During 2015, Save the Children completed pre-service training of approximately 60 nursing focal teachers. Training focused on skills and knowledge regarding essential newborn care. Save the Children also has worked closely with Nepal’s child health division of the department of health services to help ensure a smooth transition of the Community-Based Integrated Management of Newborn and Childhood Illness (BC-IMNCI) Program to the government of Nepal in Baitadi and Bajura Districts. Save the Children plans to expand the CB-IMNCI Program in two new regions (Dang and Kailali) of Nepal during 2016.
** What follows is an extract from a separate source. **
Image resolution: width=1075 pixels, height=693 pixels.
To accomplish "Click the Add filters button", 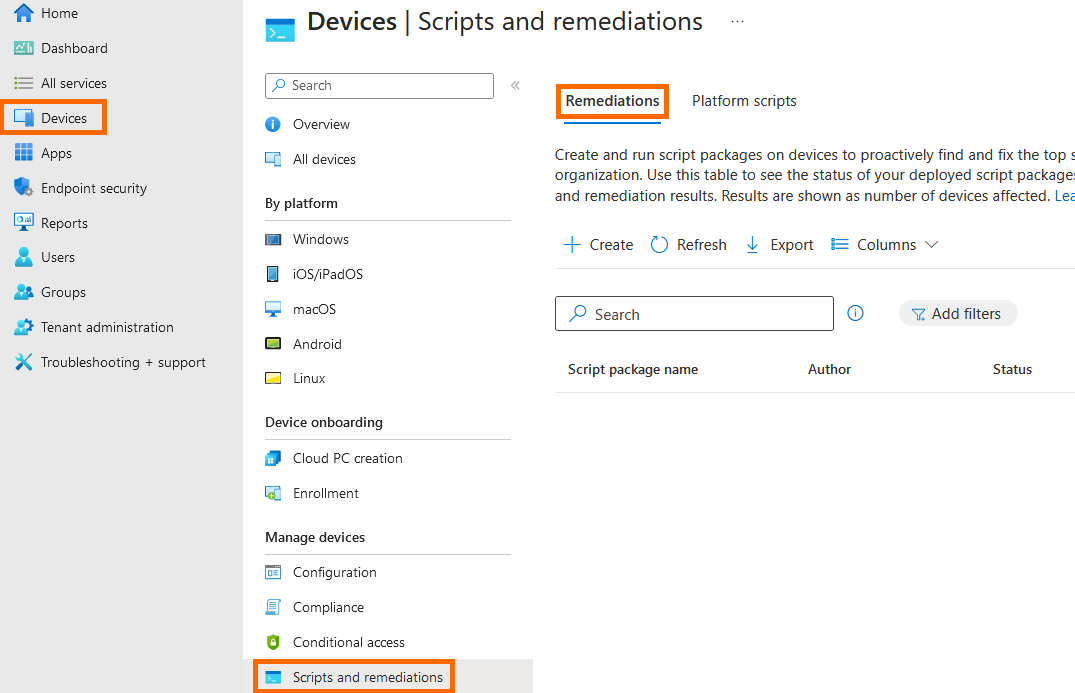I will 958,313.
AmeriCares—Health Workforce Safety
In 2014, we donated $25,000 and 5,400 doses of RECOMBIVAX® HB to AmeriCares to help protect health workers and medical students in Tanzania’s Lake Zone against hepatitis B infection. The goals of the program include increasing hepatitis B coverage to 90 percent among health workers and students; collaborating with the ministry of health and social welfare in its objective to increase hepatitis B vaccination coverage among high-risk health workers nationally; and documenting program outcomes including workplace satisfaction; effective infection prevention and control protocols; effective reporting of needle-stick injuries (and a decline in numbers); and best practices in waste segregation. As of December 2015, a total of 1,652 staff and medical students were vaccinated, along with a percentage of new hires throughout the program implementation, which ran from January through June 2015. Some of the lessons learned were that hepatitis B vaccination was more successful (better turnout and and a higher attendance at follow ups) where sensitization campaigns on the need for vaccination were held prior to actual vaccination, and screening prior to vaccination followed by individual counseling for those who were hepatitis B–positive was very helpful in avoiding false expectations and reducing wastage of vaccines. The program builds upon the successes of the Health Workforce Safety Program conducted from 2009 through 2012 by AmeriCares (also with support from our company) at the Bugando Medical Centre in Tanzania.
1NIPA is the national academic institution whose mandate is to build capacity in the Zambian civil service.